He let his cold eyes regard me in a solemn warning. “A joy ride, Pete.”
“Who’s the woman?”
Old E. B. consulted a memo. “Her name is Diane Locke-and she’s redheaded.”
“What do I do?”
“You find some way to spike her guns. Apparently she has an ironclad case against Pemberton. I’ll start Boniface working on it. He’ll puzzle out some legal technicality on which he’ll hang a defence. But you beat him to it by spiking her guns.”
“Has the redhead filed suit?” I asked.
“Not yet,” E. B. said. “At present it’s in the milk-and-honey stage. She’s getting ready to tighten the screws, and Mrs. Pemberton has employed us to see that this other woman doesn’t drain her husband’s pocketbook with this threatened suit. Incidentally, you’re to stay at the Pemberton house, and remember, Mr. Pemberton doesn’t know his wife is wise to all this and is trying to stop it.”
“Just how,” I asked, “do I account for my presence to Mr. Harvey C. Pemberton?”

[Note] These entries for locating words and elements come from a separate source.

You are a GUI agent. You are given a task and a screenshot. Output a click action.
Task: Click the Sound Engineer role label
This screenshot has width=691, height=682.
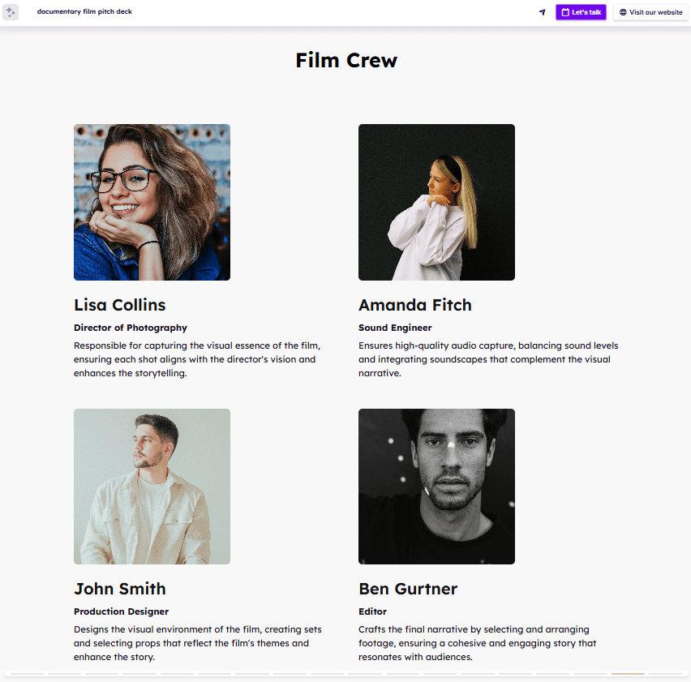click(395, 328)
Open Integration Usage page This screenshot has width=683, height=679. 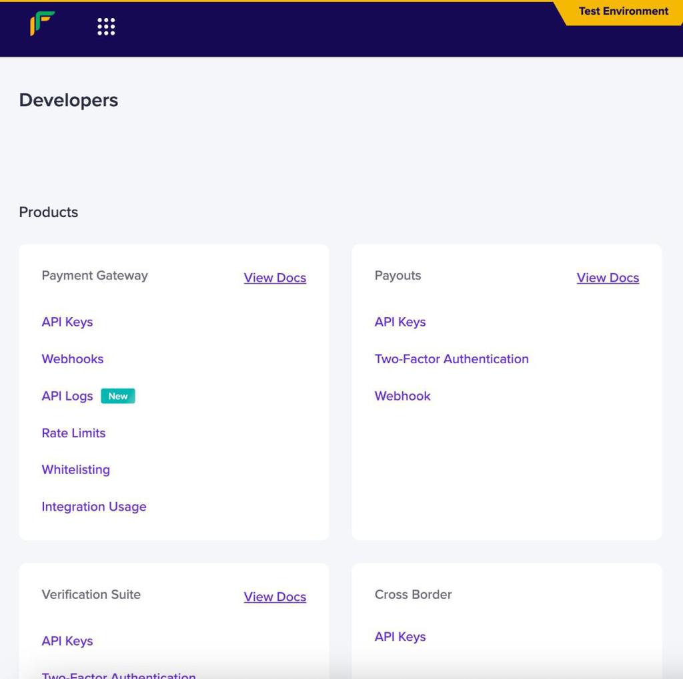tap(93, 507)
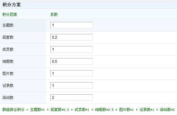Click into the 成员数 coefficient box
177x115 pixels.
coord(71,49)
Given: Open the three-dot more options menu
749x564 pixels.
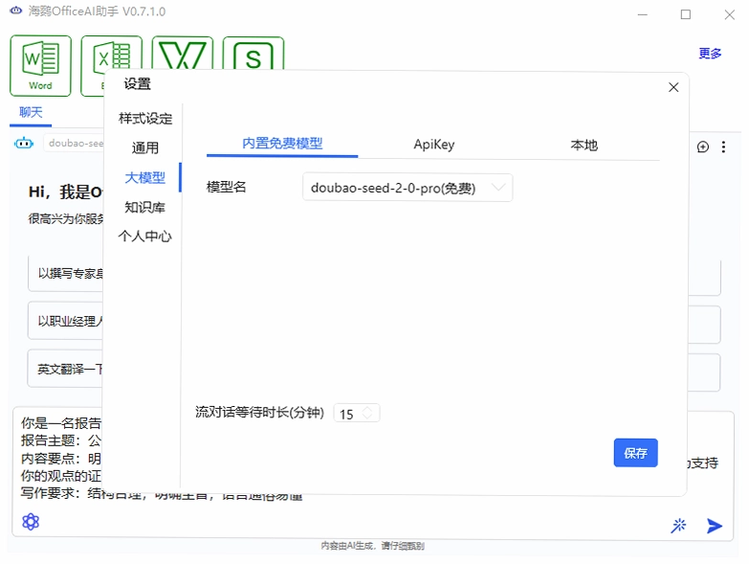Looking at the screenshot, I should point(724,147).
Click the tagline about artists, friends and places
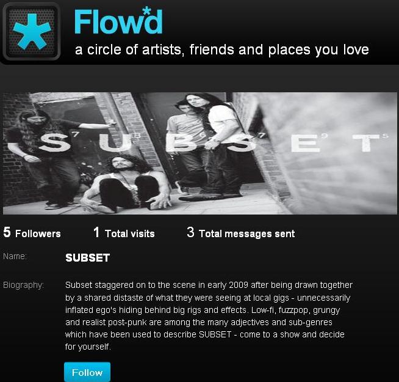The image size is (399, 382). 222,50
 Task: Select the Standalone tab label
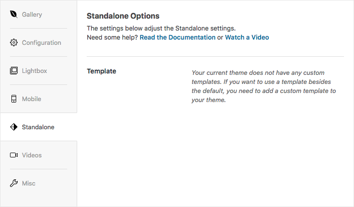[38, 127]
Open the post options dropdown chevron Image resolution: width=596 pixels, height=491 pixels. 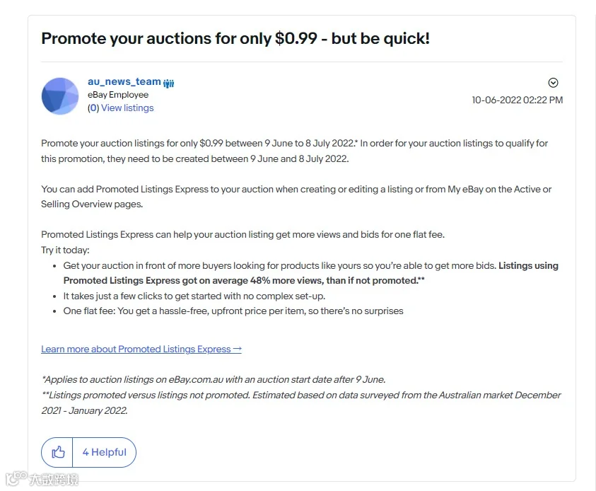[553, 83]
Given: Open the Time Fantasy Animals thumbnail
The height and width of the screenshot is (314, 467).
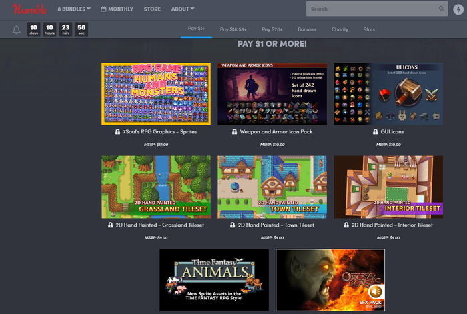Looking at the screenshot, I should pyautogui.click(x=214, y=279).
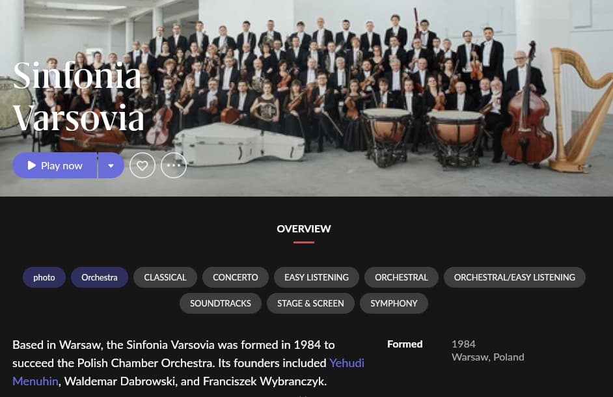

“You’re to be Mrs. Pemberton’s brother.”
“How do you figure that?”
“Mrs. Pemberton has a brother living in the West. Her husband has never seen him. Fortunately, his name also is Peter, so you won’t have any difficulty over names.”
“Suppose,” I asked, “the real brother shows up while I’m there at the house?”
“He won’t,” E. B. said. “All you have to do is to go to the door at seven-thirty this evening. She’ll be waiting for your ring. She’ll come to the door and put on all the act that’s necessary. You’ll wear a red carnation in your left coat lapel so there’ll be no mistake. Her maiden name, by the way, was Crowe. You’ll be Peter Crow, sort of a wandering ne’er-do-well brother. The husband knows all about you by reputation.”
“And hasn’t seen any pictures or anything?” I asked.
“Apparently not,” E. B. said.
“It sounds like a plant to me,” I told him dubiously.
“I’m quite certain it’s all right,” he said. “I have collected a substantial retainer.”
“O.K.,” I told him, “I’m on my way.”
“Pete,” he called, as I placed my hand on the door.
“What is it?”
“You’ll be discreet,” he warned.
I turned to give him a parting shot. “I certainly hope I’ll be able to,” I said, “but I doubt it,” and pulled the door shut behind me.
I looked at my wrist watch, saw I had three minutes to go, and put the red carnation in the left lapel of my coat. I’d already spotted the house. It was a big, rambling affair which oozed an atmosphere of suburban prosperity. I took it that Bass & Pemberton, Brokers, had an income which ran into the upper brackets.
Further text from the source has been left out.